Race Condition Protection
The system uses PostgreSQL advisory locks to prevent race conditions when multiple concurrent requests try to schedule actions for the same entity:
// Acquire transaction-level lock
await queryWithRLS(
`SELECT pg_advisory_xact_lock(hashtext($1))`,
[dedupKey],
null
)
// Now safe to check and insert/update
Benefits:
- Lock is automatically released at transaction end
- No database schema changes required
- Works with the dynamic time window
- Prevents duplicate actions even under high concurrency
Configuration
Settings
// app.config.ts
scheduledActions: {
deduplication: {
/** Time window in seconds. Set to 0 to disable. */
windowSeconds: 5,
}
}
Options
| Option | Default | Description |
|---|---|---|
windowSeconds |
5 |
Seconds to look back for duplicates.
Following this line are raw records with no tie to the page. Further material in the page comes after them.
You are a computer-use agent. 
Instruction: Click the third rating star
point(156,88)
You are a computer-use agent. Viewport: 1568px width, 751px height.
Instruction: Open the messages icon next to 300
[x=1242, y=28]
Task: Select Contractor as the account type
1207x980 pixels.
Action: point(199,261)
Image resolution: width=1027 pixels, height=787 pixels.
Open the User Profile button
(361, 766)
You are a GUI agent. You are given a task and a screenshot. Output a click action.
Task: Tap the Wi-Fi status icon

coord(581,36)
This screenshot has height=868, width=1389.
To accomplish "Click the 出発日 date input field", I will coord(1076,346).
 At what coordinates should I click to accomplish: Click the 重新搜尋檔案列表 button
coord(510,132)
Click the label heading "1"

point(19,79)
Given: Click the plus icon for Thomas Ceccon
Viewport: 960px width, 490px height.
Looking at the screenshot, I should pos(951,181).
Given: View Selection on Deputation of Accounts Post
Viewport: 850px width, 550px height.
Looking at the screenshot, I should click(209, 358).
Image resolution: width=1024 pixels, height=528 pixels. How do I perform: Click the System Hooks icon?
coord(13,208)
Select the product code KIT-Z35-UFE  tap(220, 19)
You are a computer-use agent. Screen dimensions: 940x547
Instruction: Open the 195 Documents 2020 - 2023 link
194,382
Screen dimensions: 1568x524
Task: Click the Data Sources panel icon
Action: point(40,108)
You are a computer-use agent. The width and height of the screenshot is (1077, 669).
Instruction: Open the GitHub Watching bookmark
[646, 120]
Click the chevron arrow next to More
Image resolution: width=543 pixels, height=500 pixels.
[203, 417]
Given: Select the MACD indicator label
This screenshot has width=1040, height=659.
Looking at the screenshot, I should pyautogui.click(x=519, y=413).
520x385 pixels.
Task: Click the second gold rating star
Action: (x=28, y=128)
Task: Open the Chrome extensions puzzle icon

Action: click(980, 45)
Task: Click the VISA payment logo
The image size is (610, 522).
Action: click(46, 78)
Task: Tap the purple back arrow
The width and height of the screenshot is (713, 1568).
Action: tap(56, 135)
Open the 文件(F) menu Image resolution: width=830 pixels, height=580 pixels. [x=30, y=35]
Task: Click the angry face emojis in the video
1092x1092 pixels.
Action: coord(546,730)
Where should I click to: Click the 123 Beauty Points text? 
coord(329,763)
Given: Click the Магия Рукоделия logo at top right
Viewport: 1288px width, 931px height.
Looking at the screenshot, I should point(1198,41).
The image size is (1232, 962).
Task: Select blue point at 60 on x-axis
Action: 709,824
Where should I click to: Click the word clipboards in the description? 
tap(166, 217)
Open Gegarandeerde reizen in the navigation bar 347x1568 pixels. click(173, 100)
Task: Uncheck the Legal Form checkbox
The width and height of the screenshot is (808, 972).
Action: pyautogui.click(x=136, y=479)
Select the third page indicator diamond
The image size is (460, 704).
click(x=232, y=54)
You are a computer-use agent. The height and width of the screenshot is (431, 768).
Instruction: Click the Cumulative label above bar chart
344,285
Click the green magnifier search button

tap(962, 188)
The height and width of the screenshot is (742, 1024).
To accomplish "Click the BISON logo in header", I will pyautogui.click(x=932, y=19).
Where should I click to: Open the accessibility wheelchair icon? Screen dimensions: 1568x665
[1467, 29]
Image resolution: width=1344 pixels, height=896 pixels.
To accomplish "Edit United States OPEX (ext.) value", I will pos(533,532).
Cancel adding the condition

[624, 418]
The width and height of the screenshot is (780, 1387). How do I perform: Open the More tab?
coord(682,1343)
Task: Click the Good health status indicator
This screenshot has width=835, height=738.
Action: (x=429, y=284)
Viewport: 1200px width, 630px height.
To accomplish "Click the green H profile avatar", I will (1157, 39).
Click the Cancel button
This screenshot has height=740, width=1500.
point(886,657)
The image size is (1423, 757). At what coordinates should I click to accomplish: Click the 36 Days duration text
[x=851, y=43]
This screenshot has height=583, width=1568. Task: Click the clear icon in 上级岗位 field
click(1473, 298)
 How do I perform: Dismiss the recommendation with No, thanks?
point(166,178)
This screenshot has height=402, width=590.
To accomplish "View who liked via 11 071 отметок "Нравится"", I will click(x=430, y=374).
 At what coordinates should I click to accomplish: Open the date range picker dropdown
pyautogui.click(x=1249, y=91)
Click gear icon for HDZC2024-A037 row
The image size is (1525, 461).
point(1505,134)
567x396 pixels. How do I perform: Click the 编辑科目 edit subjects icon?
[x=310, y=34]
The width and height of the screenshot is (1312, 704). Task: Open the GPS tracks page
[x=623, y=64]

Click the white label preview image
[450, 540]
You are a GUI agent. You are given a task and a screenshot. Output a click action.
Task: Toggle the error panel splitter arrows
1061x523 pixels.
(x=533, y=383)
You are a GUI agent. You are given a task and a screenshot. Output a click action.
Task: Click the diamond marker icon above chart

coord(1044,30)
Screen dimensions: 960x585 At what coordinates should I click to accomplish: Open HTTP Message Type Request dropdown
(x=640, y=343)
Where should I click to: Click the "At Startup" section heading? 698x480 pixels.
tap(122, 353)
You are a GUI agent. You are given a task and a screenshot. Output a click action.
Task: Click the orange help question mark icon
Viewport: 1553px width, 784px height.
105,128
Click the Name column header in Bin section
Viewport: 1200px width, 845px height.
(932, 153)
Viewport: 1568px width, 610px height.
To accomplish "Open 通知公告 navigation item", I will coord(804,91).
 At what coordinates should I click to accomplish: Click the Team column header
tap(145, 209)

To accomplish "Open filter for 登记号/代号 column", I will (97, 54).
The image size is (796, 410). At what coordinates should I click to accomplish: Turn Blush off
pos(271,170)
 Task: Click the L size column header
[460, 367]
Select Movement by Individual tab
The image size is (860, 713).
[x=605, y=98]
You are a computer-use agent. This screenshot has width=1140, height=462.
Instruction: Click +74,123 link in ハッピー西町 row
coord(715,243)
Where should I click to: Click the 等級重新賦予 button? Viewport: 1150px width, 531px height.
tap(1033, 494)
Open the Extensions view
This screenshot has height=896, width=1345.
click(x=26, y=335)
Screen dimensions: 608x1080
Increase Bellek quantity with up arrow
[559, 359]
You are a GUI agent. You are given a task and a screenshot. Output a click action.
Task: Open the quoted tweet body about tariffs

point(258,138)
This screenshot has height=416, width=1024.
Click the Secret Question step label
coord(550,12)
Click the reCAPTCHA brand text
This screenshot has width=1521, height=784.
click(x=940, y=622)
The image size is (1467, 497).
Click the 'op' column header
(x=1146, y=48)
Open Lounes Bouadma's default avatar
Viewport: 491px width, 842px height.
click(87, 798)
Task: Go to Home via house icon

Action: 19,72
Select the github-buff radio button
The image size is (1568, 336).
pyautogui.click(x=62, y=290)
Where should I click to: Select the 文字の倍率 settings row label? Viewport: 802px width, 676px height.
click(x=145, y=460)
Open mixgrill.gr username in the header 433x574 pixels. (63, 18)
Set to 0 to disable deduplication. |
Disabling Deduplication
To track all changes without deduplication, set windowSeconds: 0:
// Track every single change
deduplication: {
windowSeconds: 0, // Disabled - all actions created
}
Use this when:
- You need a complete audit trail of all changes
- Each change must trigger a separate webhook
- You're debugging and want to see all events
Return Values
The scheduleAction() function returns:
// New action created
const id = await scheduleAction('webhook:send', payload)
// id = 'uuid-123'
// Duplicate detected - existing action updated
const id = await scheduleAction('webhook:send', payload)
// id = 'uuid-123' (same as existing action)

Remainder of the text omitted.